本文の抜粋:
********
実施例4〜8は、他の艶消し剤(C)を使用した場合であるが、実施例1〜3と同様の効果が得られる。
表2に示すように、実施例9〜11は、ビニル系グラフト重合体(A)としてGMA変性ABSを併用した例であるが、艶消し効果が格段に優れている。
実施例12〜13は、ビニル系非グラフト重合体(B)としてGMA変性ASを併用した例であるが、実施例9〜11と同様、艶消し効果が格段に優れている。
実施例14は、ビニル系グラフト重合体(A)としてGMA変性ABSを併用し、ビニル系非グラフト重合体(B)としてGMA変性ASを併用した例であるが、艶消し効果が一層顕著である。
表3に示すように、実施例15〜18は、ポリカーボネート樹脂(D)を含有した例であるが、耐衝撃性に優れている。
これに対し、ビニル系グラフト重合体(A)がエチレン・α−オレフィン系ゴム質重合体(a1)を含有しない比較例1の熱可塑性樹脂組成物の成形体からなる接触用部品は、軋み音低減性能に劣っている。また、艶消し剤(C)を含有しない比較例2の熱可塑性樹脂組成物の成形体は、艶消し性に劣っている。
実施例1の熱可塑性樹脂組成物を用いて図9の部品10を成形し、比較例1の熱可塑性樹脂組成物を用いて図9の部品20を成形し、両者を図9に示されるように嵌め込んで組み立てた後、図9の矢印の方向に繰り返し荷重をかけたところ、軋み音は発生しなかった。この組立体を、80℃のギアーオーブンに400時間放置した後、図9の矢印の方向に繰り返し荷重をかけたところ、同様に軋み音は発生しなかった。
********
指示 1:
上の樹脂組成物の文章を読んで、次の問いに答えてください。
(a) 実施例9〜11で、ビニル系グラフト重合体(A)として併用したものは何ですか。
(b) 比較例2の成形体が劣っている性質は何ですか。
(c) 組み立てたものを80℃のギアーオーブンに何時間置きましたか。
指示 2: 上の樹脂組成物の文章では、比較例1の接触用部品は軋み音低減性能に劣っているとされています。その理由を文章に書かれているとおり、1〜3文で説明してください。
指示 3: 上の樹脂組成物の文章の続きを、最後の文のあとから書いてください。
********
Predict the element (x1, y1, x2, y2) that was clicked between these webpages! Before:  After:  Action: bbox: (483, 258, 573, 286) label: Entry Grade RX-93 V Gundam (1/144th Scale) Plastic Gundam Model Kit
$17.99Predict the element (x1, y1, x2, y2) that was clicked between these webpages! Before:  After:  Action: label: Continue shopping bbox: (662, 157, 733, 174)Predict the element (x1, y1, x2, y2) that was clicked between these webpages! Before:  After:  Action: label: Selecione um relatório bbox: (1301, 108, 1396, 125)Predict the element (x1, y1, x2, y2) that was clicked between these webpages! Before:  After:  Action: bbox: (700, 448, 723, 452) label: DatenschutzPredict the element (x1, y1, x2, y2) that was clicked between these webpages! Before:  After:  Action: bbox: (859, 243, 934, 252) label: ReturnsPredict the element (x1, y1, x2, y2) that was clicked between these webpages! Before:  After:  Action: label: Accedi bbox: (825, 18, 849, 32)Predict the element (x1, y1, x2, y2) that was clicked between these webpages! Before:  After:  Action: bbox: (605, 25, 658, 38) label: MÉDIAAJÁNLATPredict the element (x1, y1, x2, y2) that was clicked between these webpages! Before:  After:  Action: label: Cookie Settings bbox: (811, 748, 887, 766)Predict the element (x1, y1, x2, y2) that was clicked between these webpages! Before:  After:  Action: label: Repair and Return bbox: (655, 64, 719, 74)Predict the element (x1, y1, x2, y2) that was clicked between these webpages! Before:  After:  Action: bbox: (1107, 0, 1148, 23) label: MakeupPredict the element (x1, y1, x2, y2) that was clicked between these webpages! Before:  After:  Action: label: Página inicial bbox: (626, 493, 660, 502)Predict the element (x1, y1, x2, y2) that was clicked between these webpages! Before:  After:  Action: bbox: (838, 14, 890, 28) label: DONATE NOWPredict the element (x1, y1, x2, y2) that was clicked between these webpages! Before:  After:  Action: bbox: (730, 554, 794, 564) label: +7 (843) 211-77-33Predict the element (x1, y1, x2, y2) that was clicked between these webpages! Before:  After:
********
回答 1:
(a) GMA変性ABS
(b) 艶消し性
(c) 400時間

回答 2: 比較例1の熱可塑性樹脂組成物では、ビニル系グラフト重合体(A)がエチレン・α−オレフィン系ゴム質重合体(a1)を含んでいません。この組成物の成形体からできた接触用部品なので、軋み音低減性能に劣っています。

回答 3:
カーボンブラック1部を加えた実施例1の熱可塑性樹脂組成物を用いて、図15に示すように、底面の周縁4箇所に、先端部に切欠部34aを有するリブ34bを立設した円筒形の部品34を成形した。部品34の底面に白色の文字盤“METER”を貼り付けた。次に、三菱レイヨン社製のメタクリル樹脂「アクリペット VH001」を用いて、円盤状の部品(透明板)35を成形し、該部品35を部品34のリブ34bの切欠部34aに嵌め込み、メーター状の構造体を得た。得られた構造体に振動を加えたが、嵌合部での軋み音は発生しなかった。また、部品34は艶消し性であるので、円盤状の部品(透明板)35への反射や写りこみもなく、文字盤の視認性も良好だった。該構造体を、80℃のギアオーブンに400時間放置した後、振動を加えたが、同様に軋み音は発生しなかった。また、円盤状の部品(透明板)35への反射や写りこみもなく、文字盤の視認性も良好だった。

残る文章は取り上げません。